▶ WORK TO DO
Carry over the records between the line containing "At what coordinates should I click to accomplish: Click" and the line containing "Click the green", inclusive, with the requests kept. Add 76 to every coordinate in the answers.

▶ Element lookup records
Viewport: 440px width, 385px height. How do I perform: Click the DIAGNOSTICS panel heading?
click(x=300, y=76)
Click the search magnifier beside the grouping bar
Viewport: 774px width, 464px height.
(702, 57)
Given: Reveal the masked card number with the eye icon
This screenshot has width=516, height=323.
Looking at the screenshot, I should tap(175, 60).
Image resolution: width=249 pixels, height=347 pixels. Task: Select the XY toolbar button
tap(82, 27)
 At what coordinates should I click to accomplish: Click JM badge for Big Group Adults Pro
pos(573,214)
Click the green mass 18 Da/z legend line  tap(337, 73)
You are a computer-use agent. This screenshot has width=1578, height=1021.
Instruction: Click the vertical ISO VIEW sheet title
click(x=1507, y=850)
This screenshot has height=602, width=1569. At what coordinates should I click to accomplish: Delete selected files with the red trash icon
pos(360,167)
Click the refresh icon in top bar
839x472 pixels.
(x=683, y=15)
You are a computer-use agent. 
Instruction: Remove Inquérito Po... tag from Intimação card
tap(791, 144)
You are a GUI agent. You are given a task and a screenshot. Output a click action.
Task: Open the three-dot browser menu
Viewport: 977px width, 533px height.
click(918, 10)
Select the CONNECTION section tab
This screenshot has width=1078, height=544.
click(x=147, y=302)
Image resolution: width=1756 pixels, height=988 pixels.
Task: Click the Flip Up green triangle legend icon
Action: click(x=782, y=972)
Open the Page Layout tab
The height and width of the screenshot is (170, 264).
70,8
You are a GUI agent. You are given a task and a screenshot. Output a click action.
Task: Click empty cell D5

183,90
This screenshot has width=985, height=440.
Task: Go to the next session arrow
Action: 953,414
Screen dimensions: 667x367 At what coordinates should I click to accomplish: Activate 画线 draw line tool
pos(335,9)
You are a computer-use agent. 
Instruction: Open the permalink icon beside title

▶ EXERCISE RESULT
 At what coordinates should I click to accomplish: Click JM badge for Big Group Adults Pro
pos(649,290)
Click the green mass 18 Da/z legend line  tap(413, 149)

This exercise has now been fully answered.